The protocols below reported are just an example: please check with the researchers of the unit of analysis if your methods and protocols used for handling, collection, preparation and storage of samples are suitable for Luminex analysis (including volumes, concentrations, freezing/thawing, security procedures and so on).

:!: IMPORTANT: the conditioned medium should be prepared using not higher than 0.5% of serum. If higher, please let us know.

  1. Collect CM and keep on ice;
  2. add protease and/or phophatase inhibitors, depending on the experimental design;
  3. Centrifuge collected CM under the conditions suitable for each cell type to remove cell debris and large molecular aggregates;
  4. evaluate protein concentration by Bradford’s protocol: in any case, save the data regarding the number of cells plated for the experiment;
  5. if required, it is possible to ultracentrifuge CM to reduce the volume from 10 to 20 folds using a microporous membrane (e.g. 3 kDa cut off);
  6. store CM at -80° C: the best option is to prepare both aliquots of 1-2 or 5 ml and 100-200 µl (suitable also for the determination of total protein concentration);
  7. Provide a control sample (blank: culture medium + protease and phophatase inhibitors if added, about 1 ml);

For any question please contact the Unit.

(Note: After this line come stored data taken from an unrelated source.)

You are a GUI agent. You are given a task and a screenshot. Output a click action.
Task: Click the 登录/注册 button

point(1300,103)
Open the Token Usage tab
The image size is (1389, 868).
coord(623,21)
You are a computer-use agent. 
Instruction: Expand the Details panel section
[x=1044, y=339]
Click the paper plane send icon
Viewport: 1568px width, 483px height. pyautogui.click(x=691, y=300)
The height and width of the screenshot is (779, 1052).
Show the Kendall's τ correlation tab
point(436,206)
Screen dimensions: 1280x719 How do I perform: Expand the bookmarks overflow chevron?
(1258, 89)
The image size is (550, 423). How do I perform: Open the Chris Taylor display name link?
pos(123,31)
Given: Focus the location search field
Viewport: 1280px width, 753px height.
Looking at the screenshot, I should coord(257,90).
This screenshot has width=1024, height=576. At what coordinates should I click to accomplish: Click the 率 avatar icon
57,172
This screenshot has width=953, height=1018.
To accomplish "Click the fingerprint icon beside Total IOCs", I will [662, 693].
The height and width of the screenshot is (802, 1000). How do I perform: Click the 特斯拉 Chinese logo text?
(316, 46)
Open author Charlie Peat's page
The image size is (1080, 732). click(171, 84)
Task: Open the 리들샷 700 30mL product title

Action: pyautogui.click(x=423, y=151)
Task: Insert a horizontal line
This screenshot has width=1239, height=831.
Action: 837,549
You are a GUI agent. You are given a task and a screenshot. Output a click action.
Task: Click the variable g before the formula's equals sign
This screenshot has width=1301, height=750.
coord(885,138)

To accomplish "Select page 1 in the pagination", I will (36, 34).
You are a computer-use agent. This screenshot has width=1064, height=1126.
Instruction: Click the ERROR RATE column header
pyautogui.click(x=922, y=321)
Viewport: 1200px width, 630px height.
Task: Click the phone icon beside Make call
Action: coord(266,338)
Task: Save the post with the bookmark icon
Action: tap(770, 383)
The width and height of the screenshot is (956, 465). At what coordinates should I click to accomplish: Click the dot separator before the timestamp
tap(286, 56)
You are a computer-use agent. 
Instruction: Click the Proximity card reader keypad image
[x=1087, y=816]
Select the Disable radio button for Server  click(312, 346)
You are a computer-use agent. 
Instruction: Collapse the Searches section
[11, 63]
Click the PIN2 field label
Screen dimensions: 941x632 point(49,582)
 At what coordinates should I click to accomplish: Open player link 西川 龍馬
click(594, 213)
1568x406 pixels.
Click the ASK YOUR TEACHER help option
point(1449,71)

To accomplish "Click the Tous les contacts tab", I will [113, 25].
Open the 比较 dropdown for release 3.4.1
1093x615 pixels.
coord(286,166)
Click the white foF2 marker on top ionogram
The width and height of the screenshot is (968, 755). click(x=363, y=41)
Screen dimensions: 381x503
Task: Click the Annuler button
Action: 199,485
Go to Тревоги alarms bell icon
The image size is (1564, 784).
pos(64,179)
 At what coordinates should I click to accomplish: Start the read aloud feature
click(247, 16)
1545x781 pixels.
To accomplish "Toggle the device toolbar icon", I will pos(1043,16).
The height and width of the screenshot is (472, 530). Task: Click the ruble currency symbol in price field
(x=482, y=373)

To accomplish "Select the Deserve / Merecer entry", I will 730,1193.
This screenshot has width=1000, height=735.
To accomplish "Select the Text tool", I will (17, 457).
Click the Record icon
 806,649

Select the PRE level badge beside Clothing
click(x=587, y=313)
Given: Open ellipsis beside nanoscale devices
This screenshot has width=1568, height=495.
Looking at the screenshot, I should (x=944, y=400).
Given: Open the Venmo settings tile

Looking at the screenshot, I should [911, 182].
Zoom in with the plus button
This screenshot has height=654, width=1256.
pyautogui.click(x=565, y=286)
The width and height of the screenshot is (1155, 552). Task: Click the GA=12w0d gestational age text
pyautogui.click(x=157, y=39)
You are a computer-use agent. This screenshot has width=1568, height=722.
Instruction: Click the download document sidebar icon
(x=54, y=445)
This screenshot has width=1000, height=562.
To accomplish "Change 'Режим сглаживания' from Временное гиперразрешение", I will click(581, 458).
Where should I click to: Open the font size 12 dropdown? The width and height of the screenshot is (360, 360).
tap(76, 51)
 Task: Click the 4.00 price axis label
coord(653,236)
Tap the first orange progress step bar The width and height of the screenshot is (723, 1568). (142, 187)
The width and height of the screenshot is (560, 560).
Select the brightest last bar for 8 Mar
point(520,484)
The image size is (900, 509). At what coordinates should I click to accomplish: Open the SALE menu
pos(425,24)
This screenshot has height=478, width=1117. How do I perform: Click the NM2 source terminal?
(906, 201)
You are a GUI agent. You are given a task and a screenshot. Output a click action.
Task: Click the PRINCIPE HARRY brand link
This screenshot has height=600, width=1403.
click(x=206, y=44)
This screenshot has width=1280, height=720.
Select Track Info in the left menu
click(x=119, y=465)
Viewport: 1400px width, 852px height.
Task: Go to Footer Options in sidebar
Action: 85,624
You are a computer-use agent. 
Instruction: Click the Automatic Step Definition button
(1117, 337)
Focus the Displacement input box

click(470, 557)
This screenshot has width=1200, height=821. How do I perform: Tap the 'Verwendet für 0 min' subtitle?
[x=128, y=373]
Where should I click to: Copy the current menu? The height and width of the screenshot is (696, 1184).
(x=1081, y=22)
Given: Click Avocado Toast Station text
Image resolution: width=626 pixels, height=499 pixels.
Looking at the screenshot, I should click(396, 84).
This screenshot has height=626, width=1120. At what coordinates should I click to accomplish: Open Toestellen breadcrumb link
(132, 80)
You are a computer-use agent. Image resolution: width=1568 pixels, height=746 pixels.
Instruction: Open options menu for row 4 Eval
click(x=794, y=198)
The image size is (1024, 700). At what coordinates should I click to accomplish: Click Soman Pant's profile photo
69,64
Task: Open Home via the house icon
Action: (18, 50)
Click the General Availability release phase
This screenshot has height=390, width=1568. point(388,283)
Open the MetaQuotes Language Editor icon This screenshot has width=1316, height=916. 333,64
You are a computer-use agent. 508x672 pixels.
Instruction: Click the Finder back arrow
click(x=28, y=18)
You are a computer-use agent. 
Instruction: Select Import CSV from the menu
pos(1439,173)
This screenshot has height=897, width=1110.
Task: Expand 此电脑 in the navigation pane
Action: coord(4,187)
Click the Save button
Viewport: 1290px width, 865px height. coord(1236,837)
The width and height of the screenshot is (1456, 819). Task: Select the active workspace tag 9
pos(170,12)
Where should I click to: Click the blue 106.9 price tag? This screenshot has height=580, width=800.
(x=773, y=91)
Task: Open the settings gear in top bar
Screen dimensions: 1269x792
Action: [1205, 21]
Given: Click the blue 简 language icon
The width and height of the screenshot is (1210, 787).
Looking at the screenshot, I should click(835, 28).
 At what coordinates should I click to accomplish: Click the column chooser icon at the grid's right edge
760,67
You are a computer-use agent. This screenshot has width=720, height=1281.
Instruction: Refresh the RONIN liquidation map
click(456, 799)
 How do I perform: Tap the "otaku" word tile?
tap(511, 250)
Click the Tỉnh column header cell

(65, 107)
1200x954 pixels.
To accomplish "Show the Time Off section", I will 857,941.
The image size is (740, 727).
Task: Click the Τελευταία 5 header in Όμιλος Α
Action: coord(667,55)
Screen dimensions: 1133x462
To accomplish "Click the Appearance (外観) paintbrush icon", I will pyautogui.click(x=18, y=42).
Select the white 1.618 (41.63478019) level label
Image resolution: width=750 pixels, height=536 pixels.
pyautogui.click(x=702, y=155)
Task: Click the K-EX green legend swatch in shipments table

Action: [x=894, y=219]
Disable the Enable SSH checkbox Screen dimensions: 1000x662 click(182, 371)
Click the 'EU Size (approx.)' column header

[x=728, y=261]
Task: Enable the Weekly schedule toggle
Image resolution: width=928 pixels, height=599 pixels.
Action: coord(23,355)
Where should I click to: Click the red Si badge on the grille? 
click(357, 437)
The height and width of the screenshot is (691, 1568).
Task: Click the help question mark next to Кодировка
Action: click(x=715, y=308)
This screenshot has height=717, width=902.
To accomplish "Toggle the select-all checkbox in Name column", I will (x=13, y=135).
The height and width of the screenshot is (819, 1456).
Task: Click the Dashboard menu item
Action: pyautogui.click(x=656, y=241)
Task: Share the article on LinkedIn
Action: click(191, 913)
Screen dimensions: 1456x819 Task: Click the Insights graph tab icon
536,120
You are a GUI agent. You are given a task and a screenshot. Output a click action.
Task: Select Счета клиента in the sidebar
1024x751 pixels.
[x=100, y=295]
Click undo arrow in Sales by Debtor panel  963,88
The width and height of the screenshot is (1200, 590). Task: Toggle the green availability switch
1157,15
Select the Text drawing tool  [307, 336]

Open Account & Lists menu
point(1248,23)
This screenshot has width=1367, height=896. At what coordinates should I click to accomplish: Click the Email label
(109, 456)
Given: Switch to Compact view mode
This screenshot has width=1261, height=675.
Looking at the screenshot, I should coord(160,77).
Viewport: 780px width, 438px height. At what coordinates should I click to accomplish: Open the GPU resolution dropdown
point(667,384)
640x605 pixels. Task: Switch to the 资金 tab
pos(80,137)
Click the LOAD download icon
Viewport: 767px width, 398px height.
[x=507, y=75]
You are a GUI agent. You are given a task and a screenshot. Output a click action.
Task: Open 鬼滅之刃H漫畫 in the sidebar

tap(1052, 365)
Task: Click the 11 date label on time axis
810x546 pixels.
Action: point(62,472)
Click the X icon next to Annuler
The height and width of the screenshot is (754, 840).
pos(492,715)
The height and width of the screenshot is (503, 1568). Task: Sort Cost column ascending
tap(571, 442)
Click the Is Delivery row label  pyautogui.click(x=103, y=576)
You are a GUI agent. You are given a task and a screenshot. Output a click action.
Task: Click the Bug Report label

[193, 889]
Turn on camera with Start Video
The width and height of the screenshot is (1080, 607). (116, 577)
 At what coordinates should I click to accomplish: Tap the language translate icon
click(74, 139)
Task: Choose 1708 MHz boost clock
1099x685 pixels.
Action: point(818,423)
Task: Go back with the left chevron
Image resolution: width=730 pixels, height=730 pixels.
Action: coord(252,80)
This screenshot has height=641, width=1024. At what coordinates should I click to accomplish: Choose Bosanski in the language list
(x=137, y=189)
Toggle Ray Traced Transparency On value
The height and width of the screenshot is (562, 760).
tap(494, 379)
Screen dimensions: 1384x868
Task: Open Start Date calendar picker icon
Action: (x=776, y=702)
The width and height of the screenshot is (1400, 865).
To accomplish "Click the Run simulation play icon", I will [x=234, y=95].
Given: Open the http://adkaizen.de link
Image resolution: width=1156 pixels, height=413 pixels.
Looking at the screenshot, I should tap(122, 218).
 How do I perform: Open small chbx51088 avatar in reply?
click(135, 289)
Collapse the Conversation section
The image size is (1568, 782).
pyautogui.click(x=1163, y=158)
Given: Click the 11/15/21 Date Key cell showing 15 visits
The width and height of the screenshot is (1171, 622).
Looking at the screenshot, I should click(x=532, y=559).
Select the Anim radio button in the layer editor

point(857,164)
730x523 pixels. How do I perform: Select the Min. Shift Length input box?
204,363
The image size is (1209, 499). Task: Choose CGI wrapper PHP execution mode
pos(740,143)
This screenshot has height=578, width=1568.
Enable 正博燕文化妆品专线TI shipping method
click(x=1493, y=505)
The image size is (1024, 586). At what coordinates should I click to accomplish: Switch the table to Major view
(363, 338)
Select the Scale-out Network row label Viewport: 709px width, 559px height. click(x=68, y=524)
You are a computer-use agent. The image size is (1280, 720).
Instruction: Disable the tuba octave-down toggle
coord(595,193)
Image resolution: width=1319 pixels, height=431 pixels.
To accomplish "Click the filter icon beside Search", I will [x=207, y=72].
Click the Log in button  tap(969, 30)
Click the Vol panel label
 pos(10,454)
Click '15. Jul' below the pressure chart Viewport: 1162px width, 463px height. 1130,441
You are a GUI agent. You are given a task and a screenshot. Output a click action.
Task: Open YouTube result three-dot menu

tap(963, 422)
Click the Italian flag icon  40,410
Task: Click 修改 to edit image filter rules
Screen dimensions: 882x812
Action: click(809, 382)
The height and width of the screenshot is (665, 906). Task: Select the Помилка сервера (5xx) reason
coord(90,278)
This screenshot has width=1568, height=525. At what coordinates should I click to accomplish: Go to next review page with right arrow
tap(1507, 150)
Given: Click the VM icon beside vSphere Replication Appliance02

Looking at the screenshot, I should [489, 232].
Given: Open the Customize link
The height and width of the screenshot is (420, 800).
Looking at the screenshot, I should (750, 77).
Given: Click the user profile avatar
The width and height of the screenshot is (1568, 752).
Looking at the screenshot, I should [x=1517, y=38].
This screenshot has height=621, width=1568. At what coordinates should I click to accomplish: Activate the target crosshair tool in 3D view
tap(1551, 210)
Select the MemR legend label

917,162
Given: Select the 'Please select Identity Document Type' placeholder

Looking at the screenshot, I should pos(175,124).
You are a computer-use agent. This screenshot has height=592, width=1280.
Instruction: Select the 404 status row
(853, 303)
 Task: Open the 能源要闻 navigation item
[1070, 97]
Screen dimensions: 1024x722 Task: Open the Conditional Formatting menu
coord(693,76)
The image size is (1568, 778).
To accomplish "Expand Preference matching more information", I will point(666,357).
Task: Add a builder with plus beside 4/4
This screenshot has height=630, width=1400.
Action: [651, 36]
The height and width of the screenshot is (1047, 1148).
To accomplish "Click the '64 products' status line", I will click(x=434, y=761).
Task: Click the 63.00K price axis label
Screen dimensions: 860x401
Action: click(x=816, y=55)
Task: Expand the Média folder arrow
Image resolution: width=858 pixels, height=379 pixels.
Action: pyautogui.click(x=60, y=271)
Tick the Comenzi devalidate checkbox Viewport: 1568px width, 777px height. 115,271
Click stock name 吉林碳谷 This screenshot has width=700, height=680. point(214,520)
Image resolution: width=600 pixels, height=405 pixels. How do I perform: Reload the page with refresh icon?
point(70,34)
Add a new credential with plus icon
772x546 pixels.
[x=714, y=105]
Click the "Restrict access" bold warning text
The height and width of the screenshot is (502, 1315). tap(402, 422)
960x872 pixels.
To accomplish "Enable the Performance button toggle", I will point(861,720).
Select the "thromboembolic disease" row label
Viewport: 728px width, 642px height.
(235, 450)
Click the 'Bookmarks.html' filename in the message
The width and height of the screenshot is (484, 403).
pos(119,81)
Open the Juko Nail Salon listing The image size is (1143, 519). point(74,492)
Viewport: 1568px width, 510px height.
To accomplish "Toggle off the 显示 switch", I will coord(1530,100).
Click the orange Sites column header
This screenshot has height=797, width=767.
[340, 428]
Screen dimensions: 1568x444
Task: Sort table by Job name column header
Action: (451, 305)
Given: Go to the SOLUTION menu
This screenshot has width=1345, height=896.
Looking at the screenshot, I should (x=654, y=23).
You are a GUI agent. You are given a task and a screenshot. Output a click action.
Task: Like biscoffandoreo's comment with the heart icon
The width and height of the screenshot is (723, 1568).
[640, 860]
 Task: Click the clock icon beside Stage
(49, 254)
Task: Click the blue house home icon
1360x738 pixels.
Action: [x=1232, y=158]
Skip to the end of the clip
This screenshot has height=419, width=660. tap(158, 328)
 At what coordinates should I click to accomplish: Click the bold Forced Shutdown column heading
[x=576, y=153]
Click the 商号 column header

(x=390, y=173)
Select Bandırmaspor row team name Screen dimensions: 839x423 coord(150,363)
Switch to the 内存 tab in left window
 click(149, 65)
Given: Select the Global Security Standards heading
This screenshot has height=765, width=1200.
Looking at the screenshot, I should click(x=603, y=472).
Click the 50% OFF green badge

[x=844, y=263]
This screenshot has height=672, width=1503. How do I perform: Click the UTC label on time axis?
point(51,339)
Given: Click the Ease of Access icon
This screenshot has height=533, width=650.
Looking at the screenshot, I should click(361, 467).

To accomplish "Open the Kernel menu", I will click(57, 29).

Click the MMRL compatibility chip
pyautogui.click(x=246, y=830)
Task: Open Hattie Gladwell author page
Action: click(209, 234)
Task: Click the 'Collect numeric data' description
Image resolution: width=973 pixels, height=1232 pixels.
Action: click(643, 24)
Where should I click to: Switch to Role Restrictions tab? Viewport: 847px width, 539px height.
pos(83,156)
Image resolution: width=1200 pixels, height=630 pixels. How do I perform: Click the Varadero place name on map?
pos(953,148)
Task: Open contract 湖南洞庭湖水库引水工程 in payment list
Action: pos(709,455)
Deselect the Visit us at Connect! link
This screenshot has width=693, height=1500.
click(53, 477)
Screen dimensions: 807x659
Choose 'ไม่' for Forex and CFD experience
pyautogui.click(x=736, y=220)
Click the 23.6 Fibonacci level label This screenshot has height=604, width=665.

Protocol for preparation, handling and storage of biological samples (serum, plasma or others).

There are several good protocols to prepare high quality serum or plasma samples. Since biological samples may be obtained by using different protocols often already and routinely used in clinical or research laboratories, and such protocols cannot be modified by the user, please contact the researchers working in the unit to verify whether protocols and plasticware used for vein puncture, blood withdrawal, preparation and storage are suitable.

A few simple tips:

  1. avoid freeze – thaw cycles;
  2. use sterilized plasticware;
  3. please make small aliquots (max 100 – 200 µl);
  4. use -80 °C freezers only, if possible.